To attend, register at bluethumb.org/events
May 20th, 6-8 PM: Resilient Yards Workshop (2 hours) A framework for understanding and creating resilience, covering site planning, rain gardens, turf alternatives, trees, other plantings, pollinator habitat, and more. A 1 ½ hour presentation is followed by Q&A or discussion.
May 28th, 6-8 PM: Designing Resilience Charrettes Workshop (2 hours) A short presentation summing up site assessment, design, and possible projects to incorporate into your yard is followed by attendees splitting up into digital breakout rooms where they can have 15-minute small or 1-on-1 conversations with Landscape Designers about their specific property and projects. Homework included.
“Pollinator conservation can be as simple as allowing clover to bloom within your lawn, or installing a few native perennials. Small actions like these can have great impacts when adopted by communities that have the proper information and guidance,” says James Wolfin, an expert on bee-friendly lawns and a manager of the Lawns to Legumes program for Blue Thumb. Blue Thumb coordinates the individual support part of this MN Board of Water and Soil Resources program.
Creating resilience is a way of rethinking yard practices to respond to some of the challenges of climate change. They include stormwater practices that soak in rainwater, preventing runoff that causes pollution in our lakes and rivers; planting trees for shade; native planting to support local habitat; and alternatives to the conventional, high-input turf lawns that are hostile places for pollinators looking for food and shelter. “By adding native pocket plantings, beneficial trees and shrubs, or pollinator lawns and meadows to our landscapes, we increase habit for endangered and threatened pollinator species,” states Kelly Rae Kirkpatrick, Master Water Steward with the City of Rochester. All of these are actions that DIYers can easily put into practice in their yards.

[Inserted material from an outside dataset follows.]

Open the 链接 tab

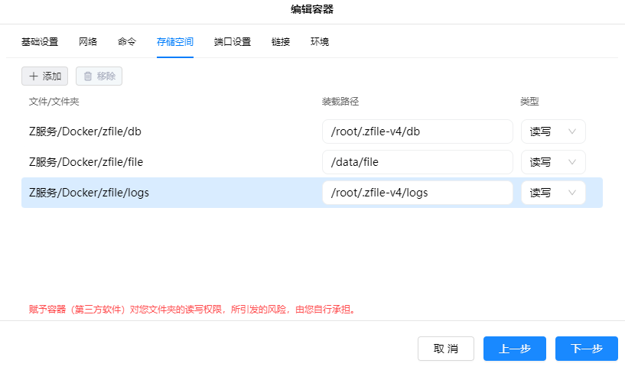point(281,42)
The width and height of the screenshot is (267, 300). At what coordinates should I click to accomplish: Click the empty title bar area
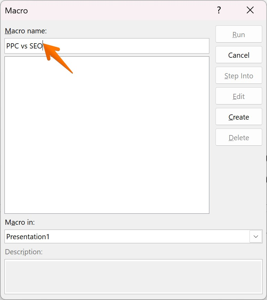pos(120,10)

Lawns to Legumes offers grants up to $350 for Minnesota residents to convert their yards to pollinator habitat. The City of Rochester also offers a grant program called Rochester Garden Grants that provides up to $1000 for projects that create pollinator habitat, increase the amount of stormwater soaking into the ground, creates awareness of the benefits of native gardens, and encourages others to create gardens for pollinators and clean water using best practices.
Blue Thumb – Planting for Clean Water, a network of public and private partners working towards planting for clean water and pollinators, is coordinated by Metro Blooms, a nonprofit committed to resilient communities through the promotion, design, installation, and care of sustainable landscapes. Blue Thumb is working with the MN Board of Water and Soil Resources to deliver workshops and individual assistance for the Lawns to Legumes program. Workshops are supported by the city of Rochester.